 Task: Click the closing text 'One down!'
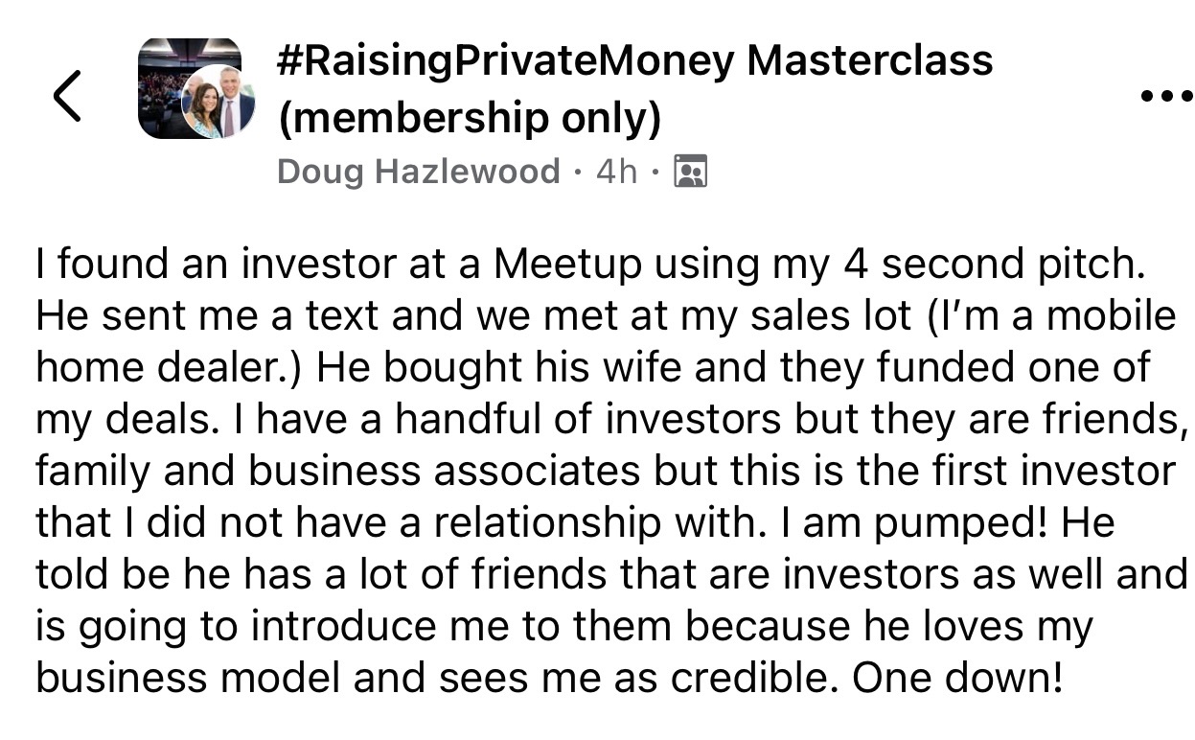coord(956,678)
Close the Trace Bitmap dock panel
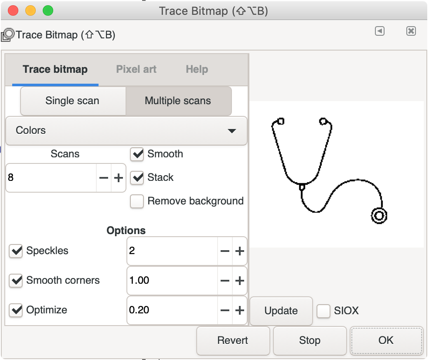Viewport: 429px width, 360px height. [x=411, y=31]
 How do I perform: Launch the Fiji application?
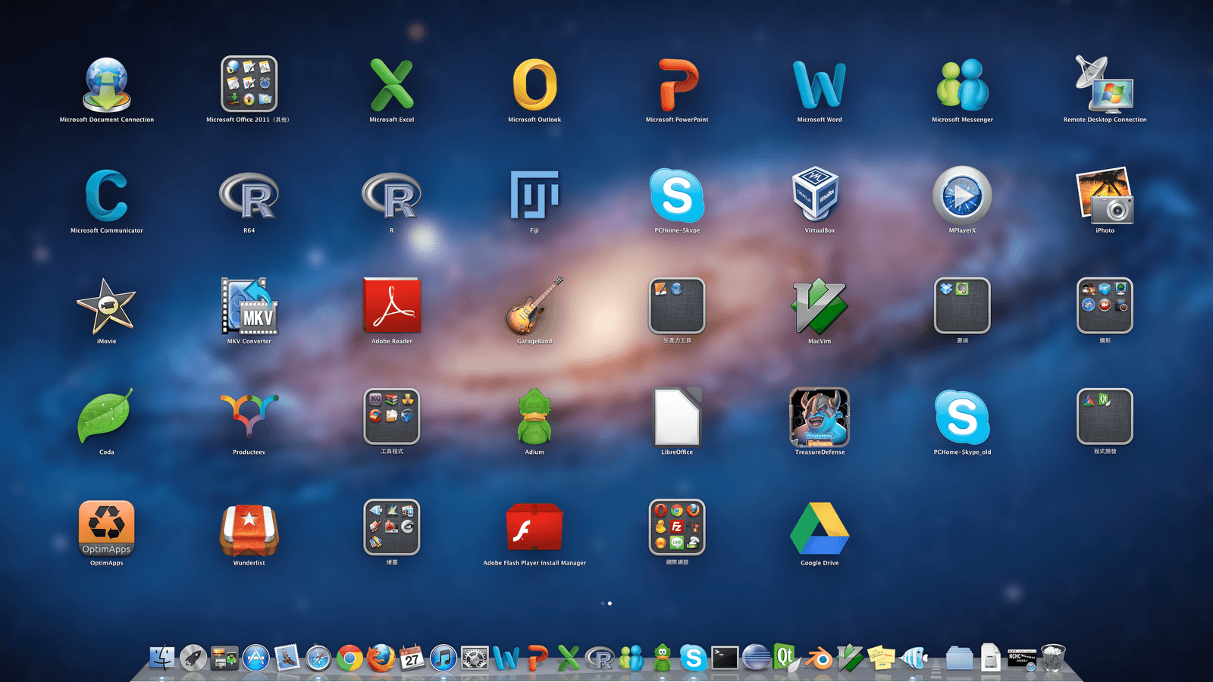click(534, 196)
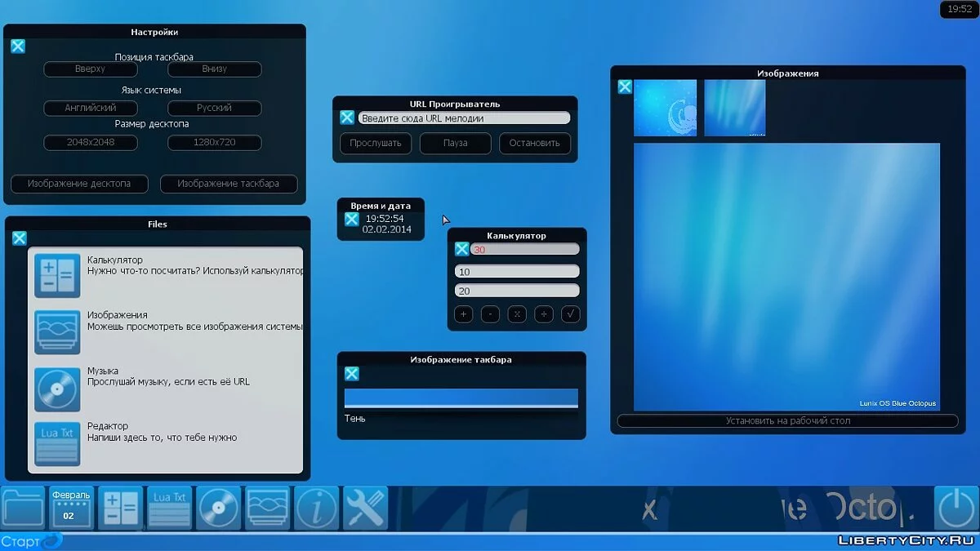Click the info icon on the taskbar
980x551 pixels.
(x=316, y=509)
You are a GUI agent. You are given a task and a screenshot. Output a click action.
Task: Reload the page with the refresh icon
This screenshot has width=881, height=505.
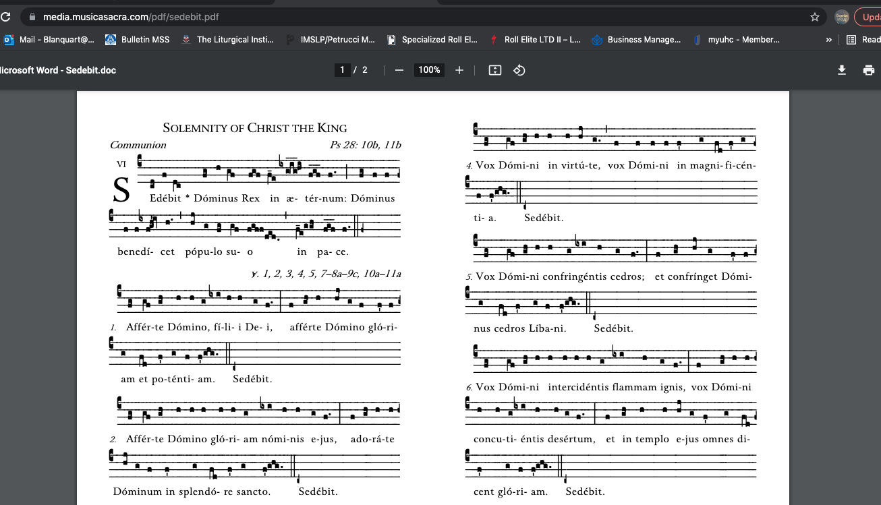coord(6,17)
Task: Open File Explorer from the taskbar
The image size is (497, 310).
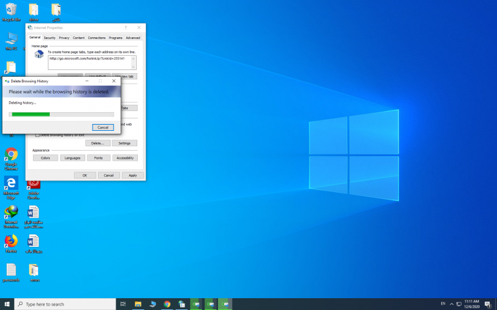Action: coord(138,304)
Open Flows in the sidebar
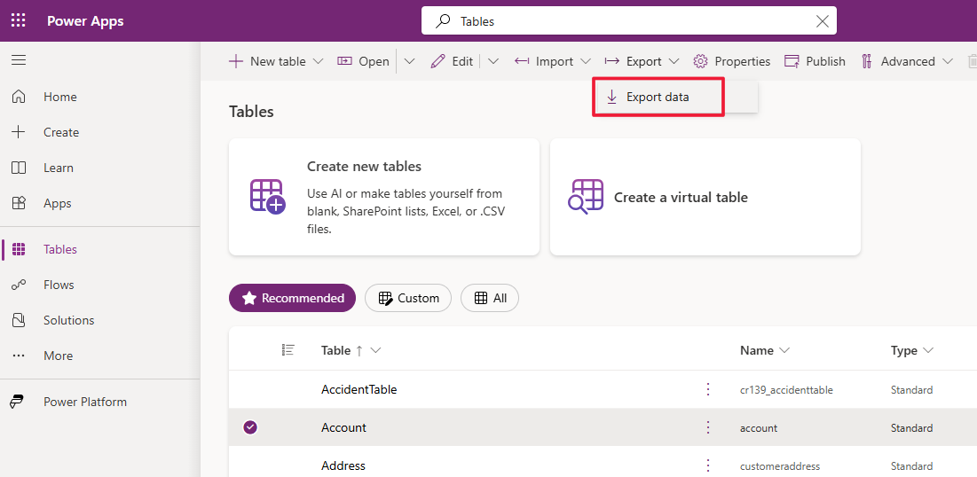The image size is (977, 477). pos(59,285)
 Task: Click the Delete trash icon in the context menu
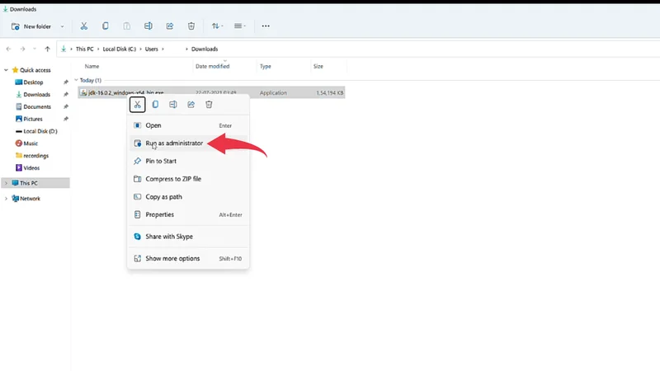[209, 105]
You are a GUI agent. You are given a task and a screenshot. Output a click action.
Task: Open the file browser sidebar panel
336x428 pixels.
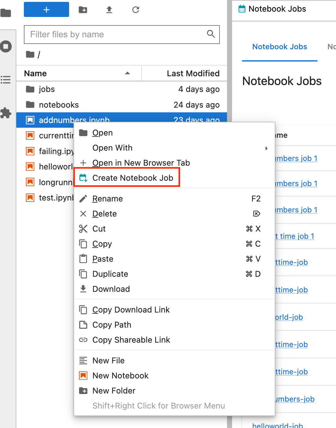pyautogui.click(x=6, y=13)
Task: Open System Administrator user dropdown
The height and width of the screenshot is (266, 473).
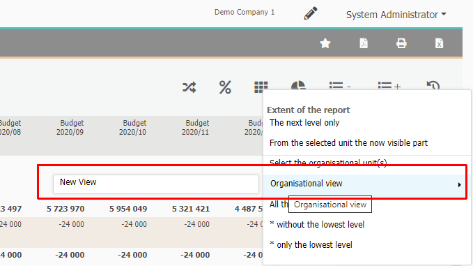Action: pos(396,15)
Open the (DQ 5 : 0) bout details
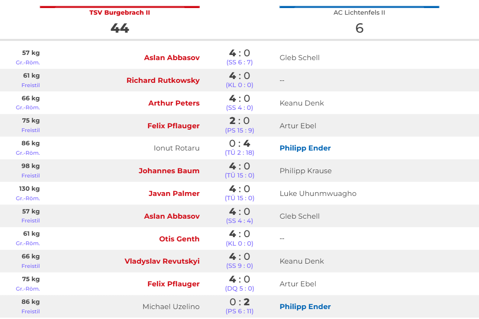This screenshot has width=479, height=319. [x=239, y=289]
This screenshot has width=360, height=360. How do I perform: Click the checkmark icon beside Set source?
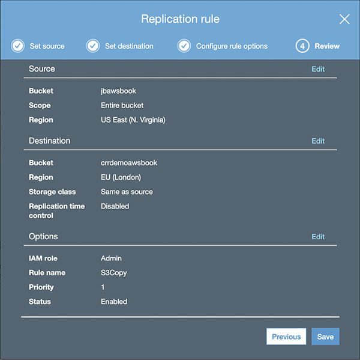[18, 46]
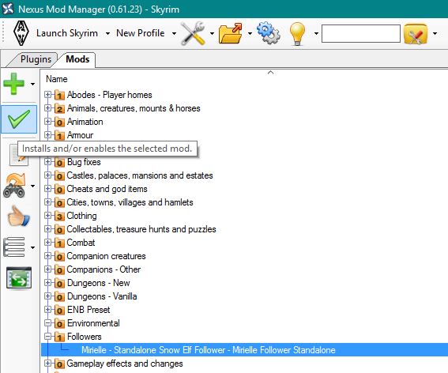Click the category list view icon
This screenshot has width=448, height=373.
13,247
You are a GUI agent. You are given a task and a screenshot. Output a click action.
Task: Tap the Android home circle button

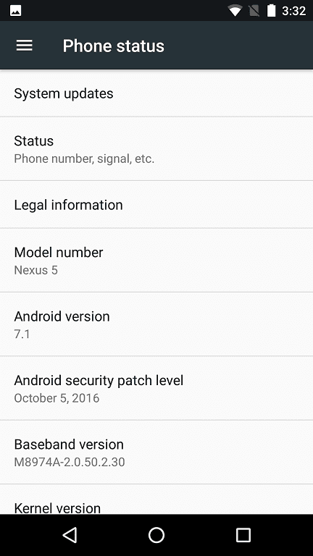[x=157, y=535]
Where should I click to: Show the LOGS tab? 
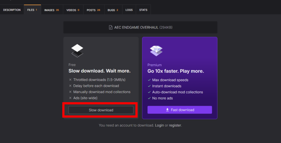point(129,10)
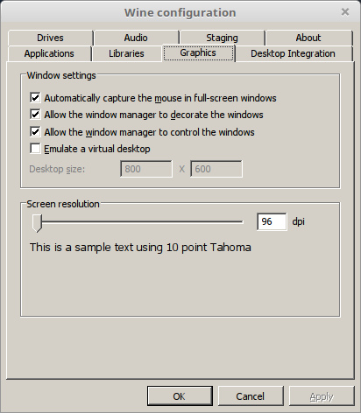Open the Desktop Integration tab
This screenshot has width=361, height=413.
tap(294, 53)
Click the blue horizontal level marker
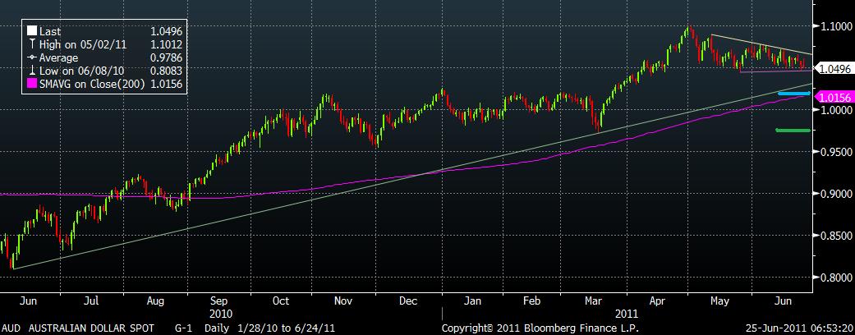 point(793,94)
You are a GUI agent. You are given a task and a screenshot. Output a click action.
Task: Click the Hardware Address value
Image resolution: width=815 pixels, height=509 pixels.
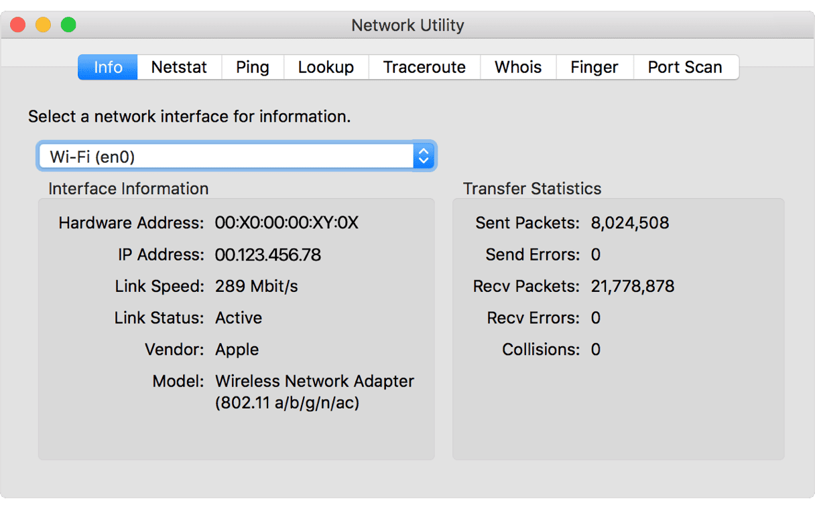tap(286, 223)
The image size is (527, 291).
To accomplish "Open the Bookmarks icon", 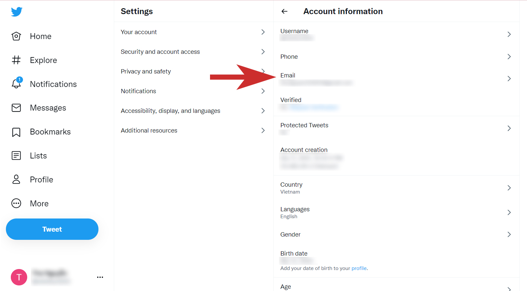I will point(16,132).
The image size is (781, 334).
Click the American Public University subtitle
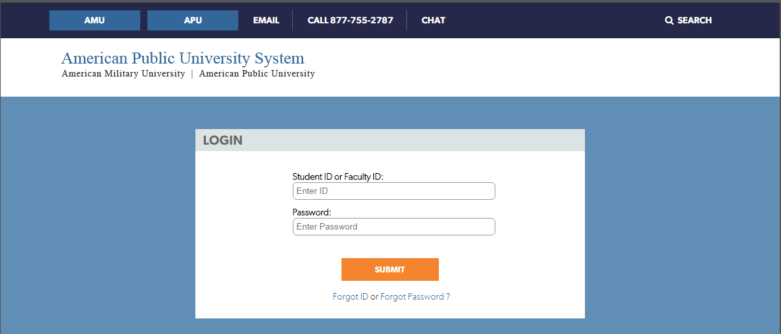(x=257, y=74)
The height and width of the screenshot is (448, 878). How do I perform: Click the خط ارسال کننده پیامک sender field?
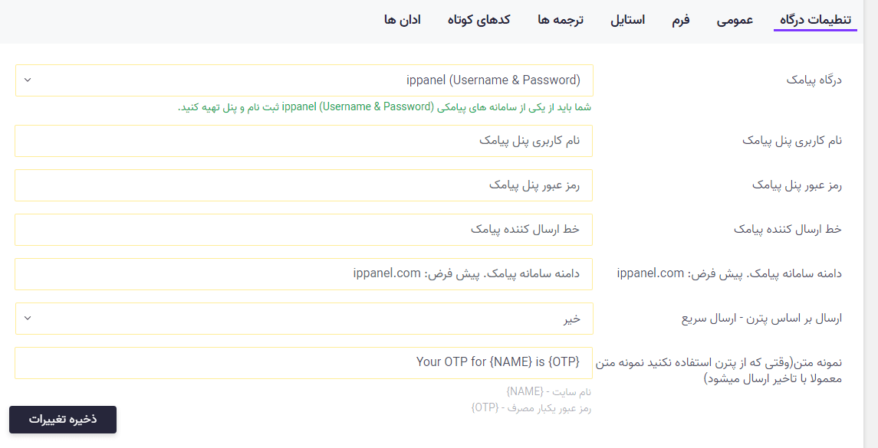(x=303, y=230)
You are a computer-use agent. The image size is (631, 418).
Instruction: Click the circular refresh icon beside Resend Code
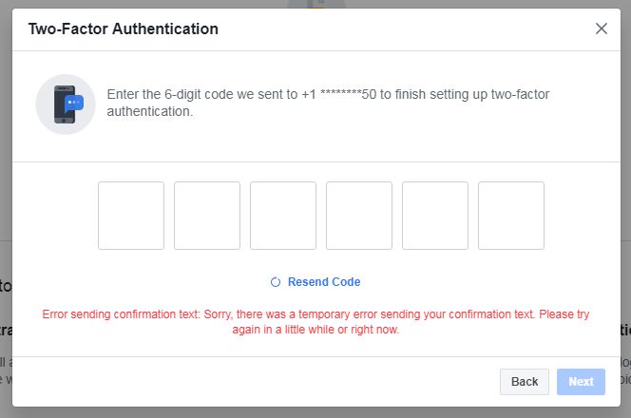[276, 282]
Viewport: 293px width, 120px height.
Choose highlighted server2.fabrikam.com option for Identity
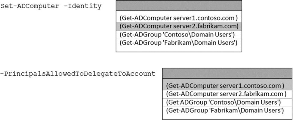pyautogui.click(x=179, y=26)
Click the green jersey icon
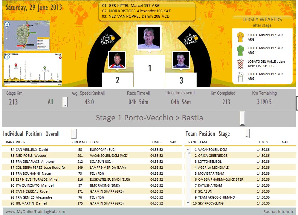 point(240,50)
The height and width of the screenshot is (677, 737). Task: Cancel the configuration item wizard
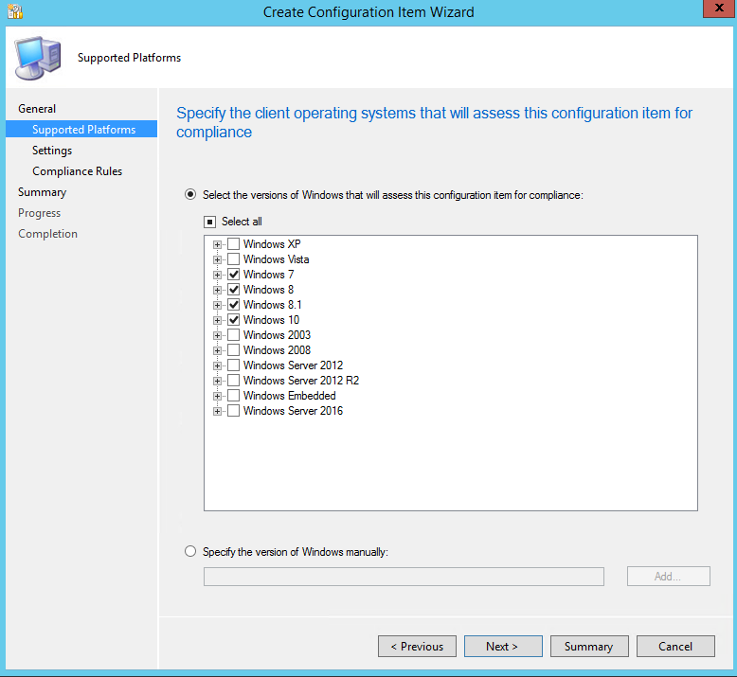(x=675, y=647)
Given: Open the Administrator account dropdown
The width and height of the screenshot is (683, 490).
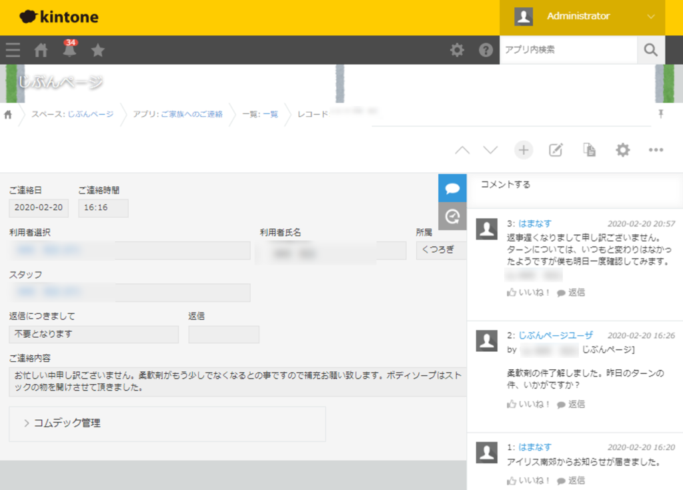Looking at the screenshot, I should pyautogui.click(x=582, y=17).
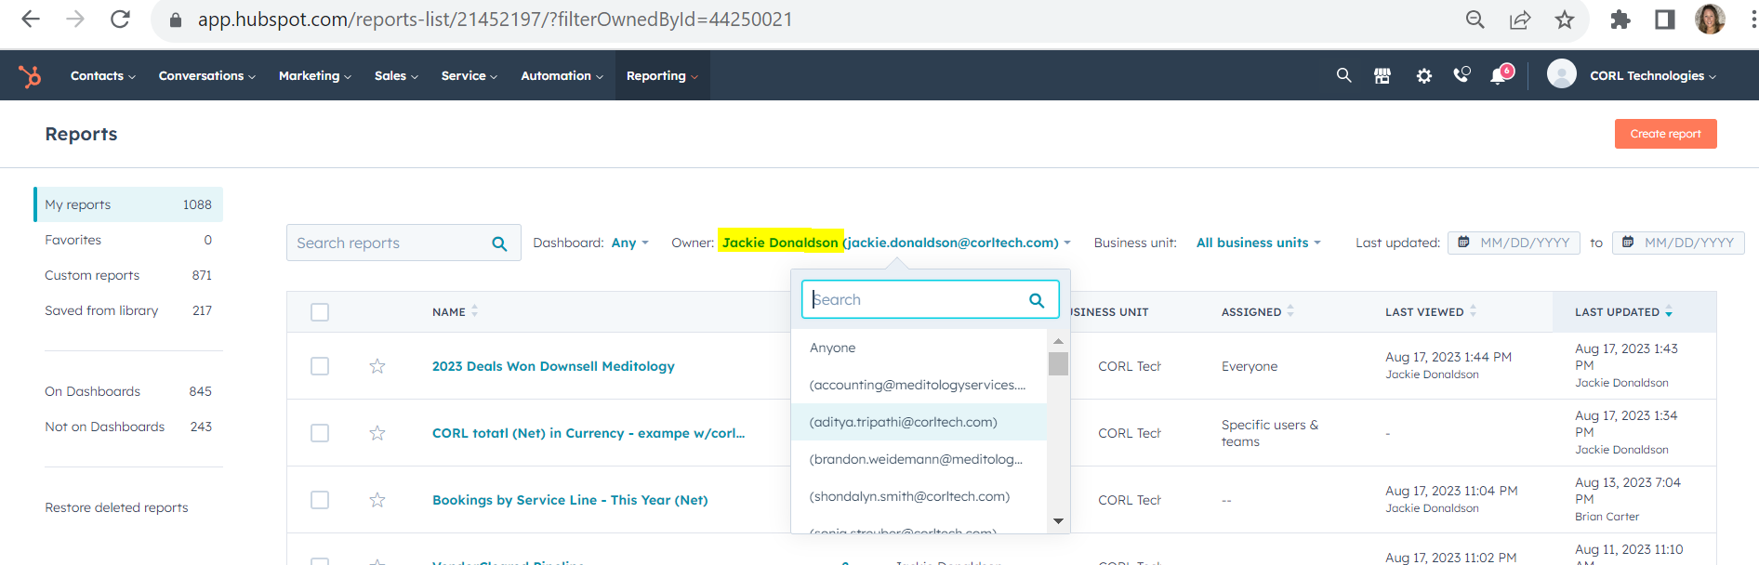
==========
# [EXERCISE DIRECTIONS]
In the listing above, find the line with "Click the American Public University subtitle" and the line with "Given: Open the". Copy exactly those lines and all between them, minus the images.

# [SOLVED EXERCISE]
Click the American Public University subtitle
(x=257, y=74)
The height and width of the screenshot is (448, 878). How do I perform: Click the خط ارسال کننده پیامک sender field?
(x=303, y=230)
You are a computer-use agent. The image size is (631, 418).
Instruction: Click the circular refresh icon beside Resend Code
[276, 282]
Viewport: 293px width, 120px height.
Choose highlighted server2.fabrikam.com option for Identity
pyautogui.click(x=179, y=26)
Click the green jersey icon
 point(240,50)
The height and width of the screenshot is (677, 737). Task: Cancel the configuration item wizard
(x=675, y=647)
Given: Open the Administrator account dropdown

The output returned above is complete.